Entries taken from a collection

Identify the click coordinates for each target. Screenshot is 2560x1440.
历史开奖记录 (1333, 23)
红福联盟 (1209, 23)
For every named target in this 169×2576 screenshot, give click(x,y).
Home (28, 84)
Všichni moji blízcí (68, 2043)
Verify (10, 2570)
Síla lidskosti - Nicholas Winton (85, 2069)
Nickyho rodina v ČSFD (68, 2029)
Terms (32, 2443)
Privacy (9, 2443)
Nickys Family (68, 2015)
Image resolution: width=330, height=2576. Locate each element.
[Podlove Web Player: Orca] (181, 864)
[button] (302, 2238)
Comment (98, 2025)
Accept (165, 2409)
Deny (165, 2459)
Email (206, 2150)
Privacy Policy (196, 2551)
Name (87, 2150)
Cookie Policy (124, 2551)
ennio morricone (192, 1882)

*WORK INSTRUCTIONS:*
Copy out every line of the data where the word "each" occurs.

*SOLUTION TO THIS PROBLEM:*
Identify the click coordinates for each target. Screenshot is 2560x1440.
Image resolution: width=330, height=2576. Locate each element.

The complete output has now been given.